A systematic review and meta-analysis of studies on non-alcoholic fatty liver disease (NAFLD) found that 40% of people with the condition were nonobese, and 20% were lean. These results were published in The Lancet Gastroenterology and Hepatology.
“Although the pathophysiology of nonobese NAFLD is still not clear, these findings suggest that metabolically unhealthy individuals are at increased risk of fatty liver disease compared with healthy individuals, irrespective of body mass index categories,” wrote researchers who were not involved with the original study in a commentary. “An immediate implication of these findings is the need for new criteria for diagnosis of fatty liver disease associated with metabolic dysfunction that take into consideration the importance of metabolic health.”
Arising from the accumulation of fat in the liver, NAFLD and its more severe form, non-alcoholic steatohepatitis (NASH), are responsible for a growing proportion of advanced liver disease worldwide. As a result of inflammation, NAFLD can lead to the buildup of scar tissue (fibrosis), cirrhosis (advanced scarring) and even liver cancer. With no effective approved medical therapies, disease management is dependent on lifestyle changes such as weight loss and exercise.
While NAFLD is most often linked to obesity, it is also observed in nonobese and lean individuals. Qing Ye, MD, of Stanford University Medical Center in California, and colleagues sought to establish the global prevalence and outcomes of nonobese and lean people with NAFLD.
The team combed through the databases PubMed (including MEDLINE), Embase, Scopus and the Cochrane Library through May 1, 2019. The team short-listed a total of 93 studies representing data from 24 nations.
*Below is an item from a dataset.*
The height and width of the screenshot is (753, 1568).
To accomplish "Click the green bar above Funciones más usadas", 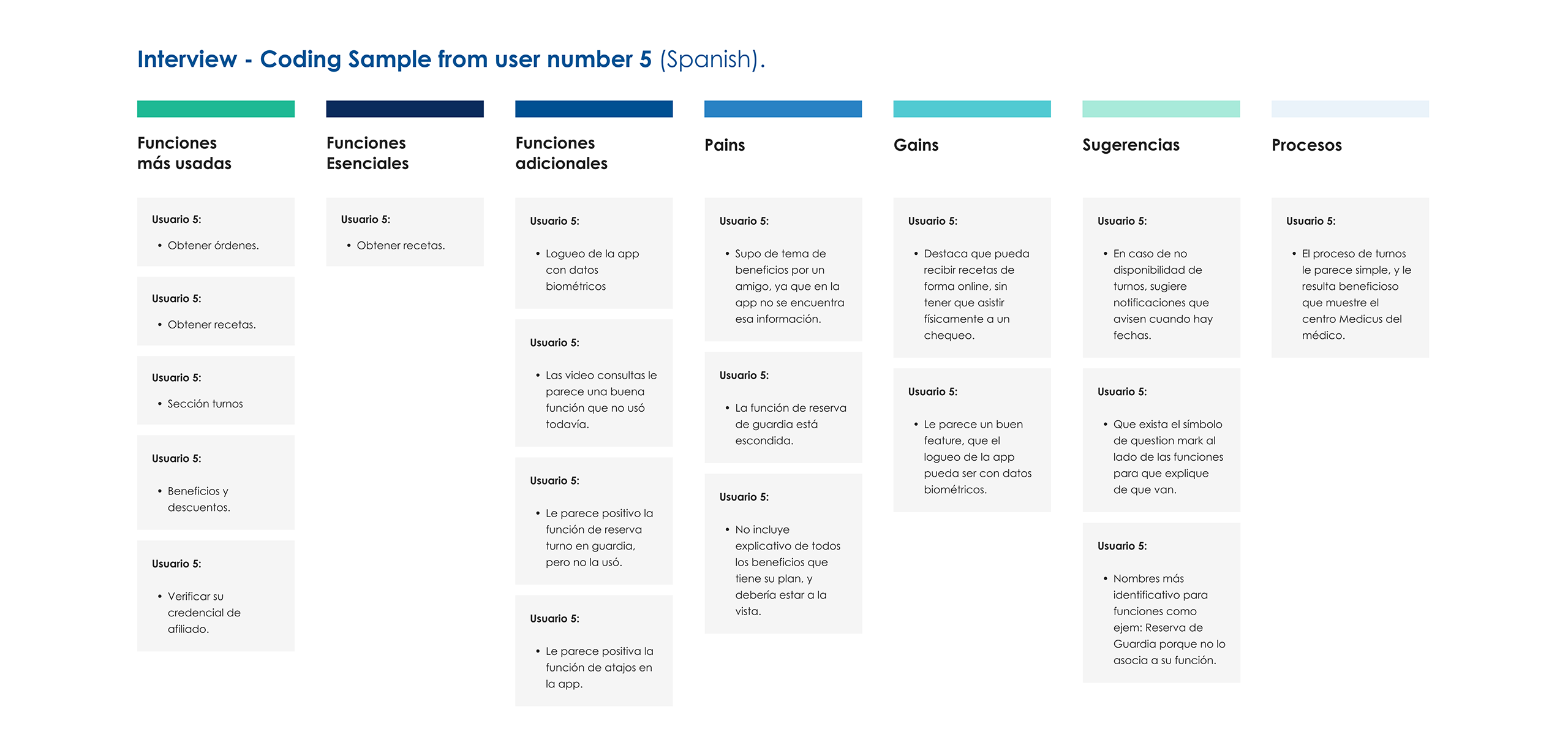I will pyautogui.click(x=216, y=109).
These studies included weight-stratified data on people with NAFLD.
They analyzed the prevalence of nonobese NAFLD cases in three different ways. First, they noted the prevalence of nonobese individuals within the NAFLD population. Second, they calculated the prevalence of nonobese people with NAFLD within the general population. Third, they calculated the occurrence of NAFLD among the nonobese population. They also analyzed the long-term outcomes of nonobese and lean people with NAFLD.
Of the short-listed studies, the authors used 84 studies for the prevalence (total existing cases) analysis, five studies for the incidence (new cases) analysis and eight studies for the analysis of long-term outcomes.
Analyzing the NAFLD population, the researchers found that 19% were lean and 41% were nonobese. While not obese, these people were as metabolically unhealthy as obese individuals with NAFLD.
Within the general population, the prevalence of nonobese NAFLD varied widely—from 25% in Malaysia to 50% in Austria. Across the various studies, about 5% of the general population had lean NAFLD, and 12% had nonobese NAFLD.
Some 20% of the nonobese population had NAFLD. Asian countries (38%) had a lower prevalence of nonobese NAFLD compared with European nations (50%).
Among the nonobese population, the incidence of NAFLD was 24.6 per 1,000 person-years, a measure of the number of such cases within a certain period of time. Moreover, of these lean or nonobese people with NAFLD, 39% had NASH, 29% had fibrosis and 3% had cirrhosis.
Within this group, mortality rates were high. The incidence of all-cause mortality was 12.1 per 1,000 person-years, liver-related mortality was 4.1 per 1,000 person-years, cardiovascular-related mortality was 4 per 1,000 person-years, new onset diabetes was 12.6 per 1,000 person-years, new onset cardiovascular disease was 18.7 per 1,000 person-years and new onset hypertension was 56.1 per 1,000 person-years.
In conclusion, some 40% of the worldwide population with NAFLD were considered to be nonobese, while one fifth were considered to be lean. Moreover, both groups showed significant signs of liver-related and other comorbidities. However, these findings were limited by the high variability seen across the numerous studies.
“These findings suggest that obesity should not be the sole criterion for NAFLD screening,” wrote the study authors. “Moreover, clinical trials of treatments for NAFLD should include participants across all body mass index ranges.”